We’re independent contractors swimming in a sea of blurry public perception, incessant competition and sometimes punishing market forces. In today’s residential real estate climate, I’m one of the more fortunate ones. Not only have I been in the business long enough to have achieved critical mass with my client base, I’m also practicing in metropolitan Seattle, arguably one of the best markets in the country today. With a healthy market comes greater competition. The agent roster swells with new additions as more people, sensing easy opportunity and financial success, take the ever-hopeful leap into our industry.
I’ve heard on numerous occasions through the years that approximately eighty percent of new licensees will not renew their license at the first opportunity. The good news for veterans is that ten percent of agents do ninety percent of the business. However, there is a constant flow of new blood and certainly talent with every graduating class. The cost and bar of entry is relatively low in our state; sixty hours and a few hundred dollars. Newly licensed agents are encouraged to leverage their circles of contact with the goal of building strong referral networks. Not only are veterans and new agents competing with one another in their own brokerages, the tug -of-war between full and discount service providers is relentless.
I’ve commented before that we all run our businesses very differently. I have approximately eighty five agents in my office, not one of us like another. With over 1.3 million members of the National Association of Realtors, that’s 1.3 million independent contractors trying to achieve the same goal – sell property. How then do you decide where to work? Doing so begins with finding the brokerage best suited to your personal and career goals. When I started, I determined I wanted to be a full service provider in my area. That narrowed the field of companies which interested me. Furthermore, I met with agents I knew, most of whom were licensed with the company I chose ultimately. I liked that it offered additional training beyond the state’s licensing requirements. Its reputation for being client not agent focused appealed to my sense of service. I then looked at office-specific criteria. Was it a desk or split fee office? What training and educational systems had it put in place? What was its market share? Was the broker supportive or more hands-off? What technology did it offer its agents and the public?

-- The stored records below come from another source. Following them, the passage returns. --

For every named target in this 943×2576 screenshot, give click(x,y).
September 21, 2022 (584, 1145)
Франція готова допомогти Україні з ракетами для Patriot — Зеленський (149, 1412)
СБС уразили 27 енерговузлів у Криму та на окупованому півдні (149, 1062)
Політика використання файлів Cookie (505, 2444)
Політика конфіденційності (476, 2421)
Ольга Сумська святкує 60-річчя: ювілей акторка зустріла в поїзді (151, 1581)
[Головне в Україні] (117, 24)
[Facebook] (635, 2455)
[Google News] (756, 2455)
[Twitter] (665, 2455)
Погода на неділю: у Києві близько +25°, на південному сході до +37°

I bored down even further especially as so much of how you elect to approach your career is predicated on the kind of business you are capable of driving. I have a creative and technology background. People in my sphere are typically college educated, white collar workers or entrepreneurs. I live in the city, not rural farmland, so I am unlikely to be doing a lot of land transactions. People in my immediate circle tend to be hands-on with their investments, very tech savvy and up-to-date on market conditions. They purchase within a predictable price range; are deliberative, then decisive when necessary.Having weighted all these factors, I committed to a company and commenced my career. Bullet your expectations and goals, interview as many companies as you feel necessary and consider carefully the business model you expect to implement, then commit.